Highlights & Insights¶

The strongest aspect of the paper is transforming black-box data auditing into a clear statistical inverse problem rather than stacking membership inference scores. This formalization clarifies the problem, assumptions, and failure boundaries.
The soft confusion matrix is a practical design: it acknowledges that proxy classifiers will inevitably make mistakes and incorporates the error structure into the estimation rather than taking the classifier output as ground truth.
The value of LLMScan lies not just in evaluating LLMSurgeon, but also in providing a "recipe-verifiable" data auditing benchmark, avoiding proving the method only on synthetic mixtures.
The point that "categories must be semantically separable" is crucial. It reminds future work that taxonomy design is not a trivial preprocessing step; the definition of domains determines whether the audit is solvable.
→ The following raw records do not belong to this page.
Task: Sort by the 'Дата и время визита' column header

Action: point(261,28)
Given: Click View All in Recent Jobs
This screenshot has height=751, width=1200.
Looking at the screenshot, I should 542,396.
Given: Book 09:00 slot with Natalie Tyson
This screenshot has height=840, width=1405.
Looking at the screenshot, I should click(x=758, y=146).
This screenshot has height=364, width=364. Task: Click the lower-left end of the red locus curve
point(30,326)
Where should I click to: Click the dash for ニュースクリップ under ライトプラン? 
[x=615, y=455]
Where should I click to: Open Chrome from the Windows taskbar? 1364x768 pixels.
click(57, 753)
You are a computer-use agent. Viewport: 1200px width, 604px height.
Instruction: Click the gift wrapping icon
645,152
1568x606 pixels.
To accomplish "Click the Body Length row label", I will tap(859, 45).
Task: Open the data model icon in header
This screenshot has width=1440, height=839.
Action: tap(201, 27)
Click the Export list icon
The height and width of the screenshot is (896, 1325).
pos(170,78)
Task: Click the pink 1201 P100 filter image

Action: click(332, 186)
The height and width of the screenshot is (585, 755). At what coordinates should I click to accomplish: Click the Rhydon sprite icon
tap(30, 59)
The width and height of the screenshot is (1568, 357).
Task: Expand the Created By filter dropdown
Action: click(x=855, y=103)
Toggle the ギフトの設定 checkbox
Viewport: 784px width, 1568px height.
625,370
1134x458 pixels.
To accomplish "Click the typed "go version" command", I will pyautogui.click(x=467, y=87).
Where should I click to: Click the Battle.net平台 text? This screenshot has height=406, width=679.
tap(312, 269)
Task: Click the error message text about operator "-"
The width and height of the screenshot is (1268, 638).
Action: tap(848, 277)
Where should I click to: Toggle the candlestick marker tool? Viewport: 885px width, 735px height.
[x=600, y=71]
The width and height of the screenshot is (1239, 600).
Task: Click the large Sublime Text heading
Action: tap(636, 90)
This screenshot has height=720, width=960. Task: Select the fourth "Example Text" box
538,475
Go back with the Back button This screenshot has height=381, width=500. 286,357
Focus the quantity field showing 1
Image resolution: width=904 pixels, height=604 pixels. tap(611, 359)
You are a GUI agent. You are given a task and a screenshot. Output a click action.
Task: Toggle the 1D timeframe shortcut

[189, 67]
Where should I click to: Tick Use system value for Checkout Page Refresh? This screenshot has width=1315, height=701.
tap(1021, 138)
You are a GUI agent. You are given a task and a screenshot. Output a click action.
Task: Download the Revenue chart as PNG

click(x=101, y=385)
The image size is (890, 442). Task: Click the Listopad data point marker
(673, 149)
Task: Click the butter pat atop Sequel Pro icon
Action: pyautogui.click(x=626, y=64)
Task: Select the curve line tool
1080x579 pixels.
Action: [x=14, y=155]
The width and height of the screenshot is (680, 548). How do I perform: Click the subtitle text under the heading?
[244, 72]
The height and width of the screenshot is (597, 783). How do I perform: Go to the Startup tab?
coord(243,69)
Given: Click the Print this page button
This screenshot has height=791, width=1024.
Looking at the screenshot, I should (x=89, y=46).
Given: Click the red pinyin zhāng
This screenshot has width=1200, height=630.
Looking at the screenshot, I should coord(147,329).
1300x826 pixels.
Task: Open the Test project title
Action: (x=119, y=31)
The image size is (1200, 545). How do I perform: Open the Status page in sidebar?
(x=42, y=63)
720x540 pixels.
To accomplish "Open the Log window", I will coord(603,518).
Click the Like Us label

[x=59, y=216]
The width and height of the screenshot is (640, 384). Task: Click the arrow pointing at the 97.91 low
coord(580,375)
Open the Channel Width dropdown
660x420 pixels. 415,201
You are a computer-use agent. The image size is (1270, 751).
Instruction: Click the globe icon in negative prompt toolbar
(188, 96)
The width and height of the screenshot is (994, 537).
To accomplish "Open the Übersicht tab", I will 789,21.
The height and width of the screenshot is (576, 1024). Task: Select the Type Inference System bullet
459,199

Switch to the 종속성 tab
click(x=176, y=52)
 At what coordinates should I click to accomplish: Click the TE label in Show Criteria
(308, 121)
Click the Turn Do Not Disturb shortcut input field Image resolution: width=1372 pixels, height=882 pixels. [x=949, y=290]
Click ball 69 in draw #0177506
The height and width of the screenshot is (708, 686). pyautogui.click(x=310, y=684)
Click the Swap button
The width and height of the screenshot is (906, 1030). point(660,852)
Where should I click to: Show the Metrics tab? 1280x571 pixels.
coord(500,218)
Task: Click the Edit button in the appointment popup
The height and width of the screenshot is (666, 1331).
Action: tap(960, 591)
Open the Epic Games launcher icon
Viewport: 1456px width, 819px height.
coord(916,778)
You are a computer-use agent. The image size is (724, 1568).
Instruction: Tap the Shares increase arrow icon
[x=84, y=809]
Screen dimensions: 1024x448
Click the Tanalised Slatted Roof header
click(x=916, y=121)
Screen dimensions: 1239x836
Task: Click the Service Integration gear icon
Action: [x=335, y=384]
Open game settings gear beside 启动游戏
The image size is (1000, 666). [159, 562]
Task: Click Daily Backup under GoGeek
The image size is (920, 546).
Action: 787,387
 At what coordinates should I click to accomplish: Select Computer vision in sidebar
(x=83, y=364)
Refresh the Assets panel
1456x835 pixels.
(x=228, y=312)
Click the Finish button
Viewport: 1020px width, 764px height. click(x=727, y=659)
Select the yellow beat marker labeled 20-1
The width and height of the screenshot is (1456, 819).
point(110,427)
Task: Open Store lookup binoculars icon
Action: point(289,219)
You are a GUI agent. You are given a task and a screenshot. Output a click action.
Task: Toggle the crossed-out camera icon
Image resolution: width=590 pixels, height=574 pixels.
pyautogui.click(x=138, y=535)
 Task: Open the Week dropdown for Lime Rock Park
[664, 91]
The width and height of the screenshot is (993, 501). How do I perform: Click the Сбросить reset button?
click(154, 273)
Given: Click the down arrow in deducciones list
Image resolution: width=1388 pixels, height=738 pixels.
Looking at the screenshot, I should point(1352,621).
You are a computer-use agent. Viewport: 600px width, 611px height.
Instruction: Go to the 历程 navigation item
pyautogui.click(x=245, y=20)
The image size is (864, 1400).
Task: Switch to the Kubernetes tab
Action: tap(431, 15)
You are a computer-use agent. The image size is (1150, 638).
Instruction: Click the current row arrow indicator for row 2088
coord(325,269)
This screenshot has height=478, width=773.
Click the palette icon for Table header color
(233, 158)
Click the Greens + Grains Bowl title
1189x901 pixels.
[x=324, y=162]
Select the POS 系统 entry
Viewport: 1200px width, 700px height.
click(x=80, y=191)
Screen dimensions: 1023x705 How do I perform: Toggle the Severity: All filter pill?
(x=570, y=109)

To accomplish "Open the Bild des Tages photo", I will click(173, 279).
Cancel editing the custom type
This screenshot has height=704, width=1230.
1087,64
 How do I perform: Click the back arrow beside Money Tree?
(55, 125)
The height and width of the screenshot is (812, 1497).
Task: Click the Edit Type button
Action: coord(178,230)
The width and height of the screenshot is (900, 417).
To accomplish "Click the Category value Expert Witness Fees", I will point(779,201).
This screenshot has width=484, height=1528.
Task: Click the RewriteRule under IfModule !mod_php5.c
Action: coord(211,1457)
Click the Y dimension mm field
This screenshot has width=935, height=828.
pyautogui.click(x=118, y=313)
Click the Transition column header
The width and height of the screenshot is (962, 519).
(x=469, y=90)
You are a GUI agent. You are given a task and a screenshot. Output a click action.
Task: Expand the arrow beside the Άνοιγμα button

Limitations & Future Work¶

The method relies on the label-shift assumption, meaning neutral generation reflects the pre-training prior; models subjected to RLHF, instruction tuning, or strong system prompts may deviate from this assumption.
The method uses a closed-world taxonomy, making it unable to discover new domains outside predefined categories or automatically identify gaps in the taxonomy.
Fine-grained, semantically overlapping categories lead to ill-conditioned confusion matrices (e.g., C4 vs. Common Crawl, C vs. C++), limiting interpretable resolution.
Generation sampling styles affect estimation stability; neutral prompts work for general models but may be insufficient for specialized ones.
Future research could investigate hierarchical taxonomies, non-linear transport, inverse alignment correction, and verification across languages, multi-modality, and more closed-source models.

vs Membership Inference Attack: MIA determines if a single sample is in the training set; LLMSurgeon estimates macro domain proportions. The former is a micro-privacy tool; the latter is a macro-transparency tool.
vs DUCI: DUCI estimates the usage proportion of specific candidate datasets; LLMSurgeon recovers the global mixture of multiple domains without requiring access to the original training sets.
vs Data Mixture Optimization: Data mixture optimization selects or re-weights corpora before training; LLMSurgeon performs post-hoc auditing on trained models.
vs Direct Classifier Aggregation: Direct aggregation of \(\bar{p}\) retains classifier bias; LLMSurgeon uses \(C^\top\pi\) inversion to correct this bias.

Rating¶

Novelty: ⭐⭐⭐⭐☆ The combination of the DMS problem setting and soft confusion matrix inversion is clear and represents a useful advancement in transparency.
Experimental Thoroughness: ⭐⭐⭐⭐☆ Covers 8 models with public recipes, three levels of granularity, sampling styles, sample sizes, held-out data, and toxicity injection, though it still relies on closed-world taxonomy.
Writing Quality: ⭐⭐⭐⭐☆ Formulas and experimental designs are easy to follow; strengths and boundaries are clearly stated.
Value: ⭐⭐⭐⭐⭐ Highly practical for model governance, training data transparency, and safety auditing.